Short Term Pain, Long Term Gain in Emerging Markets
In the short-term, the Covid-19 global pandemic has given rise to material concerns about the economic health of countries across the developed and developing world. However, the virus does not eradicate the long-term case for an exposure to emerging market equities. Emerging markets continue to offer many opportunities, supported by structural growth drivers such as urbanisation and lifestyle changes. This will drive demand for different goods and services in underpenetrated markets.
Emerging markets continue to offer many opportunities
In China, activity drew to a halt in the first couple of months of 2020, which in the short-term can have a devastating impact on an economy. In March we saw a sharp rebound in activity as the Chinese economy began to return to normalcy. Of course, we must acknowledge that we live in a joined-up world, where the spread of the virus to Europe and the US will impact both supply and demand, but China provides us the evidence that there is a path to recovery.

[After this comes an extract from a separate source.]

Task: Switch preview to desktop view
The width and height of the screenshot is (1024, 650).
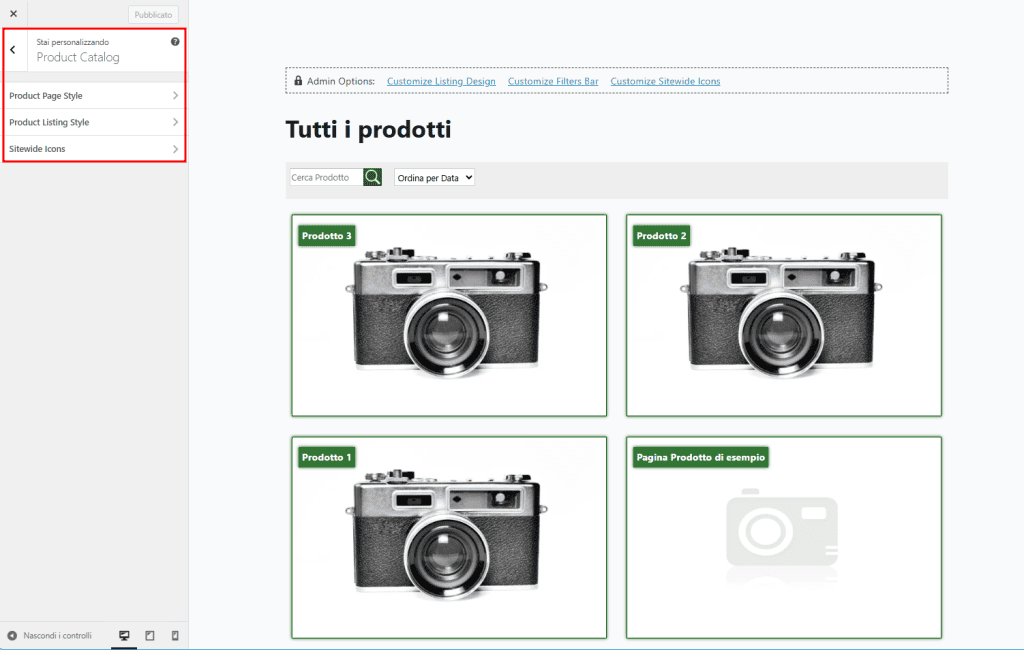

As we move forward, the real effect on China’s economy will become evident; whilst policy makers have been relatively measured thus far. Looking ahead it is feasible that more traditional stimulus may be provided in the form of infrastructure investment.
No doubt, there will be lingering changes in demand and behaviours, and some of China’s largest companies are well positioned to capitalise on the appetite for e-commerce and home entertainment. More broadly, technological advancement will remain persistent, deriving benefits for component manufacturers across China, Taiwan and South Korea. In due course, once the disruptive forces of the virus have subsided, we anticipate the continued roll out of 5G, and greater emphasis on the internet and connectivity will become one of the permanent effects of Covid-19.
India remains a large and interesting domestic economy, but it faces some challenges. The country is behind the curve on testing for the virus outbreak, and quarantine and lock down measures have recently been announced. The scope for any large-scale fiscal stimulus is limited in an economy which was already slowing. The equity market has sold off sharply, with financials bearing the brunt of investor fears. The extent to which de-risking has taken place has been indiscriminate, with quality financials with solid balance sheets faring very poorly too. In short term, there will of course be some impact, however, we maintain the view that good quality companies remain well placed over the medium to long-term.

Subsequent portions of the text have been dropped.